Clinical Investigation and Reports |
From Cardiovascular Engineering, Inc, Holliston, Mass (G.F.M.); Centre hospitalier de lUniversite Laval, Ste Foy, Quebec, Canada (Y.L.); Q&T Research, Inc, Sherbrooke, Quebec, Canada (J.-P.O.); State University of New York at Buffalo, Buffalo, NY (J.L.I.); Orange County Research Center, Orange, Calif (J.N.); Bristol-Myers Squibb Pharmaceutical Research Institute, Princeton, NJ (L.J.K., A.J.B.); and Brigham and Womens Hospital, Boston, Mass (M.A.P.).
Correspondence to Gary F. Mitchell, MD, Cardiovascular Engineering, Inc, 327 Fiske St, Holliston, MA 01746. E-mail garyfmitchell{at}mindspring.com
Received December 11, 2002; de novo received May 9, 2003; revision received June 12, 2003; accepted June 13, 2003.

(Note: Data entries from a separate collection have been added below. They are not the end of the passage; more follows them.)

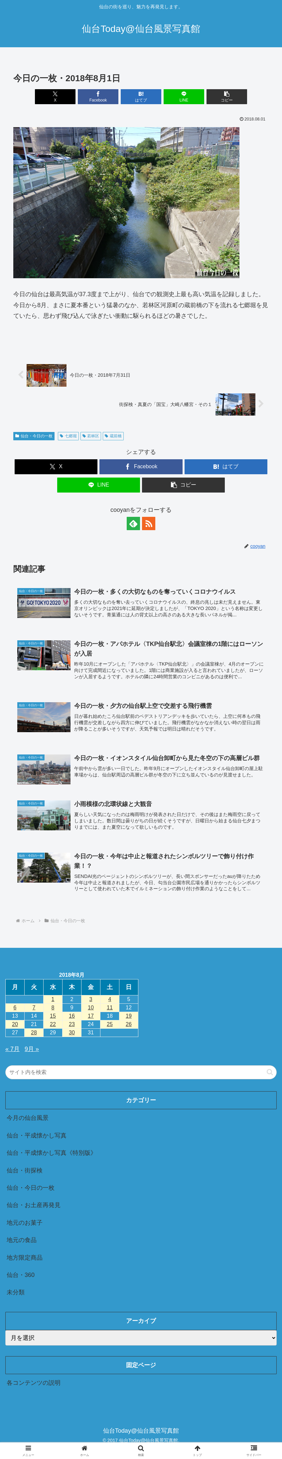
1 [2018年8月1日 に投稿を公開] (53, 999)
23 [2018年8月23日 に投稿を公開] (72, 1024)
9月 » (32, 1049)
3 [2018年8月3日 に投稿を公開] (90, 999)
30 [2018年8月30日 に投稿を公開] (72, 1032)
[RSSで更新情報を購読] (148, 523)
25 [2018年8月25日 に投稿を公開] (110, 1024)
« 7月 (12, 1049)
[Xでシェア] (55, 96)
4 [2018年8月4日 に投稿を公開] (109, 999)
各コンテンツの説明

Background Elevated pulse pressure (PP) is associated with increased cardiovascular risk and is thought to be secondary to elastin fragmentation with secondary collagen deposition and stiffening of the aortic wall, leading to a dilated, noncompliant vasculature.

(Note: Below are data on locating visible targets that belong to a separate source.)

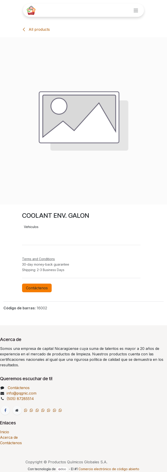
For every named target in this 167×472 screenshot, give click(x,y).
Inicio (4, 432)
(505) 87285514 (21, 398)
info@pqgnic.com (21, 393)
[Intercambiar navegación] (135, 10)
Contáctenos (37, 288)
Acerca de (9, 437)
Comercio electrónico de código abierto (108, 469)
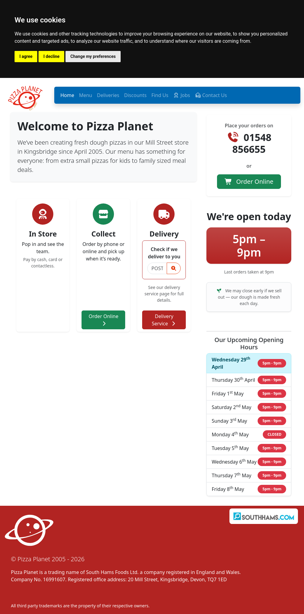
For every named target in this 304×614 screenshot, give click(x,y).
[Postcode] (157, 268)
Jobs (181, 95)
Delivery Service (164, 320)
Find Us (160, 95)
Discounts (135, 95)
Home (67, 95)
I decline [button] (51, 56)
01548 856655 (249, 143)
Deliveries (108, 95)
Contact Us (211, 95)
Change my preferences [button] (92, 56)
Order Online (103, 319)
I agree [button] (25, 56)
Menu (85, 95)
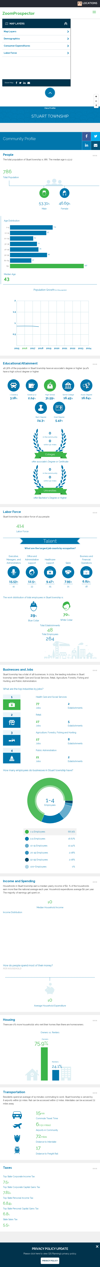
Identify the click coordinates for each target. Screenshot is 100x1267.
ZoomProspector (18, 13)
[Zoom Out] (96, 101)
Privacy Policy (50, 1261)
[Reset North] (96, 105)
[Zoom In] (96, 96)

Methods and Results By use of calibrated tonometry and pulsed Doppler, arterial stiffness and pulsatile hemodynamics were assessed in 128 subjects with uncomplicated systolic hypertension (supine systolic pressure
140 mm Hg off medication) and 30 normotensive control subjects of comparable age and gender. Pulse-wave velocity was assessed from tonometry and body surface measurements. Characteristic impedance (Zc) was calculated from the ratio of change in carotid pressure and aortic flow in early systole. Effective aortic diameter was assessed by use of the water hammer equation. Hypertensives were heavier (P<0.001) and had higher PP (P<0.001), which was attributable primarily to higher Zc (P<0.001), especially in women. Pulse-wave velocity was higher in hypertensives (P=0.001); however, this difference was not significant after adjustment for differences in mean arterial pressure (MAP) (P>0.153), whereas increased Zc remained highly significant (P<0.001). Increased Zc in women and in hypertensive men was attributable to decreased effective aortic diameter, with no difference in wall stiffness at comparable MAP and body weight.

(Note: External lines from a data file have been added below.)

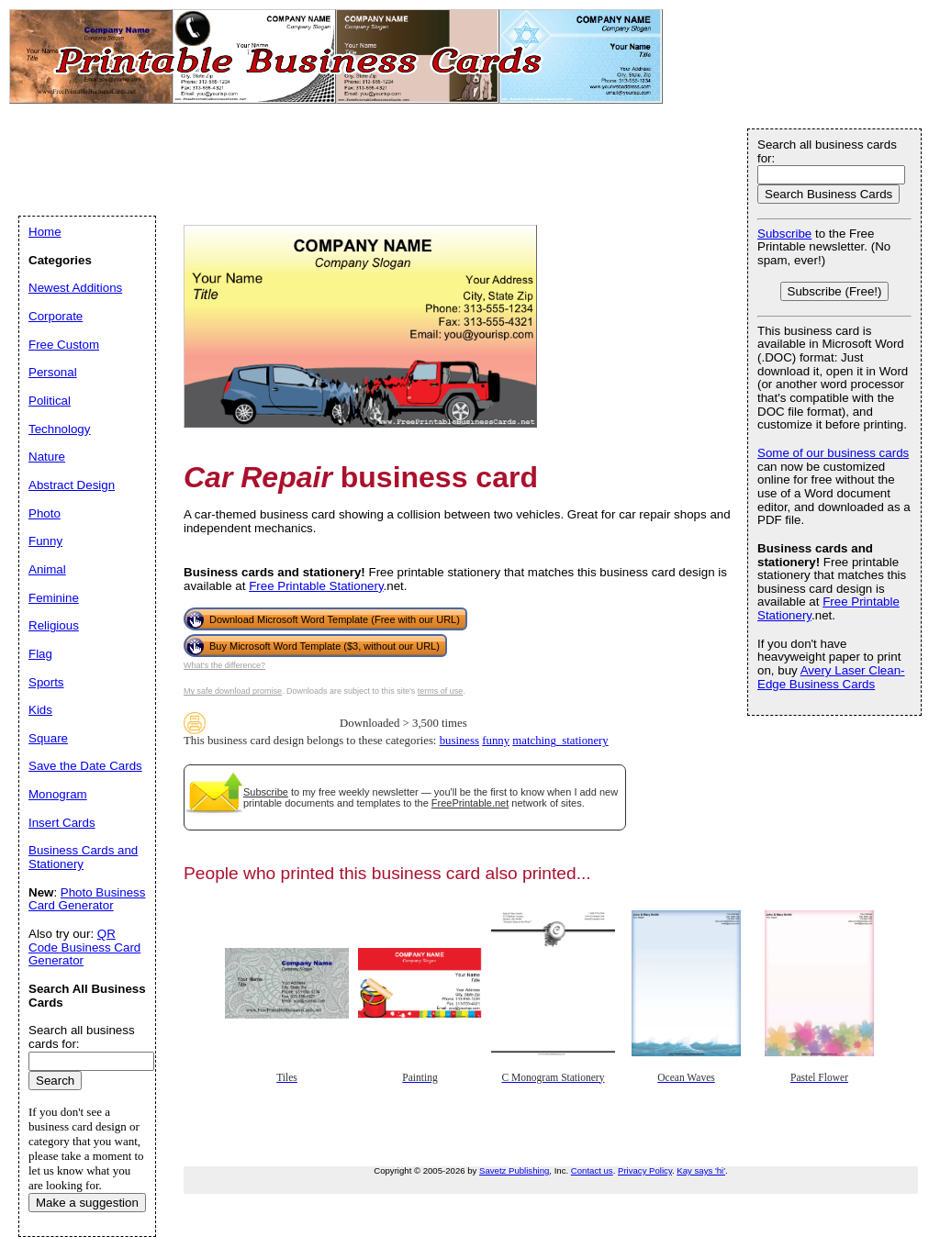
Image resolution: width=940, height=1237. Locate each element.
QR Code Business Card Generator (84, 947)
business (459, 740)
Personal (52, 372)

Conclusions Elevated PP in systolic hypertension was independent of MAP and was attributable primarily to elevated Zc and reduced effective diameter of the proximal aorta. These findings are not consistent with the hypothesis of secondary aortic degeneration, dilation, and wall stiffening but rather suggest that aortic function may play an active role in the pathophysiology of systolic hypertension.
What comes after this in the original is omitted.